丸紅は3月25日、2020年3月期の連結損益(株主帰属当期損益)の予想を2月5日時点の2000億円の黒字から1900億円の赤字に下方修正すると発表した。
最終赤字は不振事業の見直しを進めた2002年3月期以来18年ぶりで、赤字額は過去最大となる。
同社では、新型コロナウイルスの感染拡大について「これまでの金融危機や地政学的危機とは異なる。すぐに終息するとは考えられない」と指摘し、影響の長期化に懸念を示す一方で、「今の低迷する市況を全部織り込んだ」として、追加の減損の懸念はないと説明した。
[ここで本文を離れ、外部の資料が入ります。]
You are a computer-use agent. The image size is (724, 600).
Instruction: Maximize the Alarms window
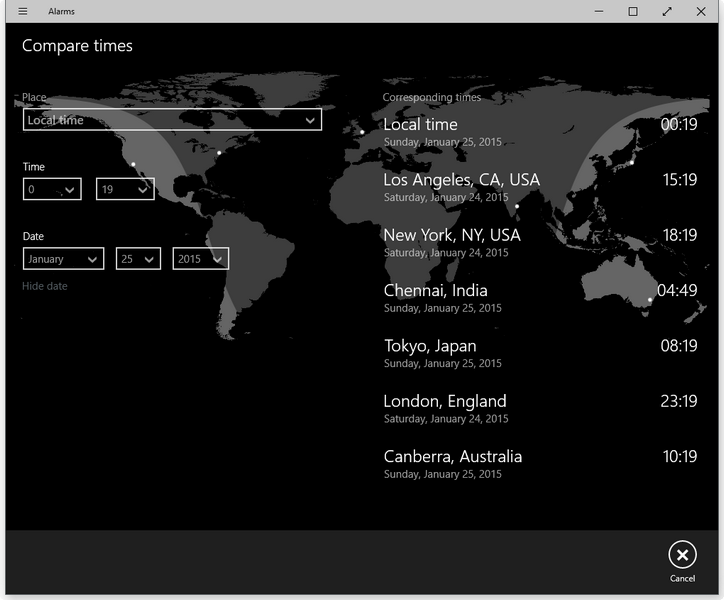tap(633, 12)
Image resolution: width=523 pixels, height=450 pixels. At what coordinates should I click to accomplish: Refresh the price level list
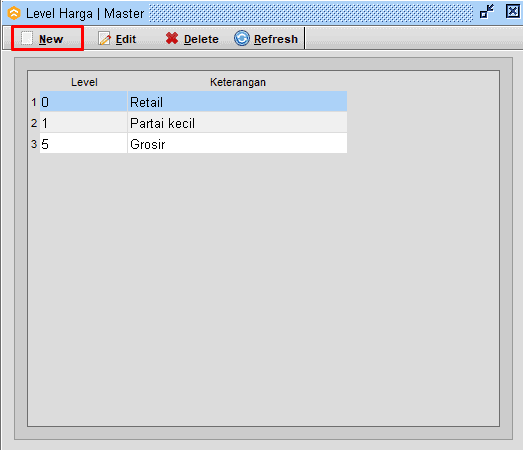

新型コロナウイルス感染症の世界的な大流行等に伴う、原油価格の急激な下落をはじめとした事業環境の悪化を踏まえて、各事業における保有資産の価値を見直し、下記の通り、減損損失を計上した。
前回予想 当期損益 2,000億円
石油・ガス開発事業 米国メキシコ湾の石油・ガス開発事業
Marubeni Oil & Gas (USA)-800億円 英領北海の石油・ガス開発事業
Marubeni North Sea-650億円 合計 -1,450億円 米国穀物事業 Gavilon穀物事業 -800億円 米国西海岸の穀物輸出事業 Archer Daniels MidlandとのJV -200億円 合計 -1,000億円 チリ銅事業 -600億円 海外電力及びインフラ関連事業 -400億円 その他 -250億円 一過性損失による悪化 計 -3,700億円 市況の悪化等による実態純利益の減益 -200億円 合計 -3,900億円
修正後 当期損益予想 -1,900億円
状況は下記の通り。
(1)石油・ガス開発事業における減損損失等
丸紅は100%出資のMarubeni Oil & Gas (USA) LLC.を通じて米国メキシコ湾の石油・ガス開発事業を行っている。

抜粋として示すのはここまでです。